SINGAPORE (Standard & Poor's) Oct. 11, 2012 -- Standard & Poor's Ratings Services today assigned its 'BBB+' issue rating to a proposed issue of senior unsecured notes by PTT Public Co. Ltd (PTT: BBB+/Stable/--). The rating on the notes reflects the long-term corporate credit rating on PTT.

The rating on PTT reflects the company's 'bbb' stand-alone credit profile (SACP) and an extremely high likelihood of extraordinary support from the government of Thailand (foreign currency BBB+/Stable/A-2; local currency A-/Stable/A-2; axAA/axA-1) in the event of financial distress.

PTT's business risk profile is "satisfactory," as our criteria define the term. The PTT group dominates all major segments of oil and gas exploration and production; gas transmission, distribution, and separation; and petrochemical and refining in Thailand. PTT's profitability is lower than that of other integrated national energy companies, reflecting the company's dominant marketing and trading business and the transmission-like nature of its gas business.

We expect PTT's cash flow adequacy ratios to moderate in 2012-2014 due to the company's peak capital expenditure requirements of Thai baht (THB) 233.9 billion during this time, mainly for its upstream and gas businesses. This amount does not include the capital expenditure requirements of PTT's majority-owned subsidiary PTT Exploration and Production Public Co. Ltd. (PTTEP: BBB+/Negative/--). It also does not include PTT's investment in PTTEP's equity-raising plan.

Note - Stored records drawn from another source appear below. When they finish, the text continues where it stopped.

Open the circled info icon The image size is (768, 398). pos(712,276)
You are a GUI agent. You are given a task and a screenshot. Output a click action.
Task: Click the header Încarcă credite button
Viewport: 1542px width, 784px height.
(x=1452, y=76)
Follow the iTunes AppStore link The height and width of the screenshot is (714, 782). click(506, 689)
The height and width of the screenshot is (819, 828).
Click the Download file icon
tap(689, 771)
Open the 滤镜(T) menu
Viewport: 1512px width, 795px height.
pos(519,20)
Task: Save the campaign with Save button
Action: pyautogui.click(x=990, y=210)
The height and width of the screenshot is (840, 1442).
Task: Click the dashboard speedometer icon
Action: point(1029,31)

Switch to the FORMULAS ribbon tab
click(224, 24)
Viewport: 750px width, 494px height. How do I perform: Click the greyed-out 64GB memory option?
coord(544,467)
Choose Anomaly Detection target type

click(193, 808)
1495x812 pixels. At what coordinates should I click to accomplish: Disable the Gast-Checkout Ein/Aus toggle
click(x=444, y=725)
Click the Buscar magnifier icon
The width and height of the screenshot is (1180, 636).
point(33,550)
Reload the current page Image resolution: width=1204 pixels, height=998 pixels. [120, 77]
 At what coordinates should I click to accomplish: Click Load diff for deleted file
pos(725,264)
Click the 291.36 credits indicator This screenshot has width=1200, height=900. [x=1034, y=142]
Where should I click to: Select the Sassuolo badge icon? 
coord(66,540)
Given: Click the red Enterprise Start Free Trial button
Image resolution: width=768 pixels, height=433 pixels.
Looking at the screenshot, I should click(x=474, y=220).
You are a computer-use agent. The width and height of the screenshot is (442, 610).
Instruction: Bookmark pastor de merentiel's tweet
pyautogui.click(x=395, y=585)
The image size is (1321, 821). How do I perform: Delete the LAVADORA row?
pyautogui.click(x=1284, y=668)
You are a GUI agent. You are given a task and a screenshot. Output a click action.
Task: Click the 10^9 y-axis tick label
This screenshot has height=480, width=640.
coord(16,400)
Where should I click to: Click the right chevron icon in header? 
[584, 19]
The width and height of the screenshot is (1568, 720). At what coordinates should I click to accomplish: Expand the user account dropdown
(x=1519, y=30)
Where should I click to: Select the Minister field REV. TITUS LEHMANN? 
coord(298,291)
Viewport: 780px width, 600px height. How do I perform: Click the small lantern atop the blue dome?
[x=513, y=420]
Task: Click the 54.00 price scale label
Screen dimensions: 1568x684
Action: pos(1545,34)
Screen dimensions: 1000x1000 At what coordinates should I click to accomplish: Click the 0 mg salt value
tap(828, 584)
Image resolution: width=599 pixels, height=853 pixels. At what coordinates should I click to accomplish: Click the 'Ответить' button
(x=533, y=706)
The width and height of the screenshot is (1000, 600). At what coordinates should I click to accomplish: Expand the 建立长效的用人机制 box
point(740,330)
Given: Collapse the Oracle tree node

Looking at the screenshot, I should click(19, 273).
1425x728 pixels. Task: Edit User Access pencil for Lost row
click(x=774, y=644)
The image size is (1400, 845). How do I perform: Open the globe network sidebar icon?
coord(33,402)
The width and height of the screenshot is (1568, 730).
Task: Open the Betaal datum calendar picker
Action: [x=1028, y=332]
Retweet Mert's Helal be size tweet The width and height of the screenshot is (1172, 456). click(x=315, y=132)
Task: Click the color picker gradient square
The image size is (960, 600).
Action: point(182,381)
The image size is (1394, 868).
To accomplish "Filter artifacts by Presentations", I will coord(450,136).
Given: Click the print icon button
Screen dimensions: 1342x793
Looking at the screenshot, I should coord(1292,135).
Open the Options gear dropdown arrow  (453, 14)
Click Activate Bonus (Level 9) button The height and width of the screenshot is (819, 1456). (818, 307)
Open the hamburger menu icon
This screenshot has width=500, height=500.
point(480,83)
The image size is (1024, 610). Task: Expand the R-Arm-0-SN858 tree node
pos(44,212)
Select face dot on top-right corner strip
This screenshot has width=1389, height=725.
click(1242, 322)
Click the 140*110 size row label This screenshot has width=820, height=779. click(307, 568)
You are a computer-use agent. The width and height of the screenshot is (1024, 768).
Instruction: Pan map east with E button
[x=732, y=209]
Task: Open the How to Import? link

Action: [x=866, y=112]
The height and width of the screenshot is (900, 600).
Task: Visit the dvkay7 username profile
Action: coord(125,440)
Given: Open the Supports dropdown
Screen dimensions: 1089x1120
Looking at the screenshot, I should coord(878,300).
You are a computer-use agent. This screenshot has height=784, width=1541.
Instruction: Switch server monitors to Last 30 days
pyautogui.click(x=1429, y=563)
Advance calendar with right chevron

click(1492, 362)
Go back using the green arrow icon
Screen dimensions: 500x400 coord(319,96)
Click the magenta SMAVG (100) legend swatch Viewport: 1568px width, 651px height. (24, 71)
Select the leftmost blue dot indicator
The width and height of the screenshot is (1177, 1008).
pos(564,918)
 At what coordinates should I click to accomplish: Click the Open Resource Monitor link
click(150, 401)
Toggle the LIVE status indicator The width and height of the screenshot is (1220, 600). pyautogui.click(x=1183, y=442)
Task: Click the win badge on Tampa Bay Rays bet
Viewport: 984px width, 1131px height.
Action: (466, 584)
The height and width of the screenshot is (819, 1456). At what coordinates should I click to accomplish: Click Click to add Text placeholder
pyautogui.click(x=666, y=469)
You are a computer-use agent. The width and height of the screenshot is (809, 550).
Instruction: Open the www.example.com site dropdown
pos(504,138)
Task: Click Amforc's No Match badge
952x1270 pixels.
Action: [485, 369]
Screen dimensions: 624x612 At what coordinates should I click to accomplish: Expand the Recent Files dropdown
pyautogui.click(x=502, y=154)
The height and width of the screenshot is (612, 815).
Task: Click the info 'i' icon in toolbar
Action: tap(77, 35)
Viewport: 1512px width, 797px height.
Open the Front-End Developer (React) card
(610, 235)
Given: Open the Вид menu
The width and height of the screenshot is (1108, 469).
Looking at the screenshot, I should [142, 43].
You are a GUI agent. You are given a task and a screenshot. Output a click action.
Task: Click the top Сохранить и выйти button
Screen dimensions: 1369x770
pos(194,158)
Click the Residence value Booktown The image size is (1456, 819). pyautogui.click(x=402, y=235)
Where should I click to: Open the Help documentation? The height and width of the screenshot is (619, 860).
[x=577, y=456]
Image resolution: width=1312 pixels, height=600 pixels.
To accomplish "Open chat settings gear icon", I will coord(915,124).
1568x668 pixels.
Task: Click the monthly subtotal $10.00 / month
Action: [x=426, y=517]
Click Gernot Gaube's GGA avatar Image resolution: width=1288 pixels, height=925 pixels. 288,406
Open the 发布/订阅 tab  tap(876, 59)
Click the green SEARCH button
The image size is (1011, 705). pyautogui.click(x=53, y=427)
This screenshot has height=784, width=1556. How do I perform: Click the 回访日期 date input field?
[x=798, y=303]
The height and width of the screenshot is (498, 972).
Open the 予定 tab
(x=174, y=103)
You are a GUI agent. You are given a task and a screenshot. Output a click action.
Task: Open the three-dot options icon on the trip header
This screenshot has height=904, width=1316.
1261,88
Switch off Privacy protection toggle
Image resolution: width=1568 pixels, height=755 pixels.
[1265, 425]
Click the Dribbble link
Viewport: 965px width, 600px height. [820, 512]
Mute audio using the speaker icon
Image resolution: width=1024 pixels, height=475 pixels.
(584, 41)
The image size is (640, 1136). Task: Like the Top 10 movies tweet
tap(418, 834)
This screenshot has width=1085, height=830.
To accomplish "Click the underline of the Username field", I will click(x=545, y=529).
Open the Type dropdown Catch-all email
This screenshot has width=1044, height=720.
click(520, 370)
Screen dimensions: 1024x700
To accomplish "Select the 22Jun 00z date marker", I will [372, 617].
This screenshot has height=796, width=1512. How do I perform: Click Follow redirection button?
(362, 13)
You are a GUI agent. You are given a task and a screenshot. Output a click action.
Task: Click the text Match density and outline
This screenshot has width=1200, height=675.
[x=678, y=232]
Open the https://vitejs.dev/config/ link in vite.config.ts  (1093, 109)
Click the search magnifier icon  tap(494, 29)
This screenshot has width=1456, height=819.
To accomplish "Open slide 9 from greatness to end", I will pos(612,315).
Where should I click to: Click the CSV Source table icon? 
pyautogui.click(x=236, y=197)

We expect PTT to generate negative free operating cash flows on a consolidated basis in 2012 and 2013 and use debt to partially fund the capital investments. Pro forma for the proposed notes issue, we forecast the consolidated average ratio of funds from operations (FFO; not including associate income) to total debt at 30%-35% over 2012-2014. These measures remain adequate for PTT's "intermediate" financial risk profile, as our criteria define the term. The company also maintains some flexibility in its investment plans. About 50% of its planned capital expenditure over 2012-2014 is related to mergers and acquisitions and is discretionary.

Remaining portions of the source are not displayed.